Die Spuren, die bei den CO₂-Geschäften ins Top-Management führen, stammen nach SZ-Informationen aus E-Mails von Ende 2009. Damals war die britische Steuerbehörde HMRC in den Londoner Filiale der Deutschen Bank vorstellig geworden und hatte führende Vertreter des Instituts eindringlich gewarnt. In der EU seien 85 bis 95 Prozent des Emissionshandels, also des Kaufs und Verkaufs von Lizenzen zum Schadstoffausstoß, "mit Betrugskriminalität" behaftet. Der Fiskus werde mit sogenannten Umsatzsteuer-Karussellen ausgenommen. Die Briten stoppten diese Geschäfte, bei denen die Deutsche Bank kräftig mitmachte. Doch in anderen Ländern ging das weiter. Und genau davor war den internen Untersuchungen der Deutschen Bank zufolge ein IT-Manager gewarnt worden. Vorsicht, diese Deals würden woanders fortgesetzt, heißt es nach Angaben von verlässlichen Gewährsleuten in diesen Mails. Die elektronische Post von Ende 2009 soll den Hinweis enthalten haben, Jain, Krause und andere Top-Manager seien informiert. So führt erstmals in den Affären auch eine Spur zu Jain.

Die Deutsche Bank setzte diese Geschäfte damals mit zahlreichen dubiosen Handelspartnern in Deutschland fort, zu Lasten des deutschen Fiskus, der um mehrere hundert Millionen Euro erleichtert wurde. Erst als die Generalstaatsanwaltschaft Frankfurt eingriff und Ende April 2010 diese Firmen und auch die Bank selbst durchsuchte, hörten die schmutzigen Deals auf.

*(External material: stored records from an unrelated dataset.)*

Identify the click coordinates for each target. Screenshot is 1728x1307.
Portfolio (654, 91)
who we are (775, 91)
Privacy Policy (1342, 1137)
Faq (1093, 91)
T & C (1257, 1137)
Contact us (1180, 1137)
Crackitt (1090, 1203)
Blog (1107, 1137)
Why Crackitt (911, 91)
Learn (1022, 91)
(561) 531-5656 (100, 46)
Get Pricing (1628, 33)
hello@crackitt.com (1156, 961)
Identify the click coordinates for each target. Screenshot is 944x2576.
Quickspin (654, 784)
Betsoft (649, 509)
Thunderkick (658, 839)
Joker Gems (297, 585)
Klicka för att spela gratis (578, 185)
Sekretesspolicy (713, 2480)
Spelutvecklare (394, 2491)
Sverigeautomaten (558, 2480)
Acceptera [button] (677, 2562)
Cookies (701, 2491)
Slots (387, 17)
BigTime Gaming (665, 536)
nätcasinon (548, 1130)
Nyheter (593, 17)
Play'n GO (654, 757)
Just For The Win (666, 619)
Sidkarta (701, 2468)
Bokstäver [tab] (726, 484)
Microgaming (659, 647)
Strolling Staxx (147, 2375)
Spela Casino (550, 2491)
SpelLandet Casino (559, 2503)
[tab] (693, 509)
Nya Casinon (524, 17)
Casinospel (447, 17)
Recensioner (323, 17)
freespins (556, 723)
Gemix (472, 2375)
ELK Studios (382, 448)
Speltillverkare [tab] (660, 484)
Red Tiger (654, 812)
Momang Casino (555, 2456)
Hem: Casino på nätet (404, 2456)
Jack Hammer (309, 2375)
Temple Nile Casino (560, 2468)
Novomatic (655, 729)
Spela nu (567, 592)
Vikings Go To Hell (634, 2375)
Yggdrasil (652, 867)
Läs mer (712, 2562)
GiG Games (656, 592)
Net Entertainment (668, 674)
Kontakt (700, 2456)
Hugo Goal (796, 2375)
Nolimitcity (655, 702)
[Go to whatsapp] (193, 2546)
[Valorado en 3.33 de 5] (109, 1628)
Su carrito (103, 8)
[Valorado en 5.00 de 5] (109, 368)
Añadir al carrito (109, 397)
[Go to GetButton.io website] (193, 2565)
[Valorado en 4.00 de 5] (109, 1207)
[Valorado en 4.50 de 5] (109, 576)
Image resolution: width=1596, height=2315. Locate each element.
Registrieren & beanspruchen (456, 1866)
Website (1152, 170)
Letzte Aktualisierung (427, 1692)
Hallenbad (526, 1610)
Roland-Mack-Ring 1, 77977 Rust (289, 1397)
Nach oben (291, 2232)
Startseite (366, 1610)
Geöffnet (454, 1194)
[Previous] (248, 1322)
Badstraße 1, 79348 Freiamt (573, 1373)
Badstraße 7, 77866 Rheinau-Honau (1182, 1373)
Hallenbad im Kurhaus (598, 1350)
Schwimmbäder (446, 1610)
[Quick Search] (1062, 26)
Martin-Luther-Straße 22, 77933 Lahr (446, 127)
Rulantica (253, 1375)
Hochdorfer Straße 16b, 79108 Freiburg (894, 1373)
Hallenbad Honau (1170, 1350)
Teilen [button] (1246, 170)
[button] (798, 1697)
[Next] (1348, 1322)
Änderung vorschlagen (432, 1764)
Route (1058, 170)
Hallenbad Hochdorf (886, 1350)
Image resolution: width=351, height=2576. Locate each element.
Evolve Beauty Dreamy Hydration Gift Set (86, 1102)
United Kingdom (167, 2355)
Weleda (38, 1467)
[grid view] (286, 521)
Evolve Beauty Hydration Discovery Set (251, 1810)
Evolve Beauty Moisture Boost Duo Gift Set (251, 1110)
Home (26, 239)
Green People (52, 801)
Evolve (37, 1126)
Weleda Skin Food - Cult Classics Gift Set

Bemerkenswert ist, wie die Deutsche Bank in dieser Woche mit diesen Erkenntnissen umging. Dienstagabend wurde der Integritätsausschuss des Aufsichtsrats informiert. Am Donnerstagvormittag ging eine Anfrage des Spiegel zu den Untersuchungsergebnissen in der Konzernzentrale ein. Offenbar waren Informationen direkt nach dem Treffen der Kontrolleure nach außen gelangt. Im Umfeld der Bank werden interne Machtspiele vermutet. Die Generalstaatsanwaltschaft Frankfurt jedenfalls erfuhr so ziemlich als Letzte von dem Untersuchungsbericht und bekam ihn offenbar erst am Freitag zu sehen. Die Ermittler, so heißt es in der Stadt am Main, seien ziemlich verärgert. Es ist nicht das erste Mal, dass die Deutsche Bank bei der Aufklärung nicht so kooperiert, wie sich die Strafverfolger das vorstellen.

Die Bank sagt, die Untersuchungen dauerten an. In den Zwillingstürmen, heißt es in der Finanzbranche, nehme man Jain in Schutz. Die fraglichen Mails enthielten keine Beweise, dass er vor Risiken bei den CO₂-Geschäften gewarnt worden sei. Aus den Mails herauszulesen, Jain und andere Vorstände hätten etwas gewusst, sei falsch.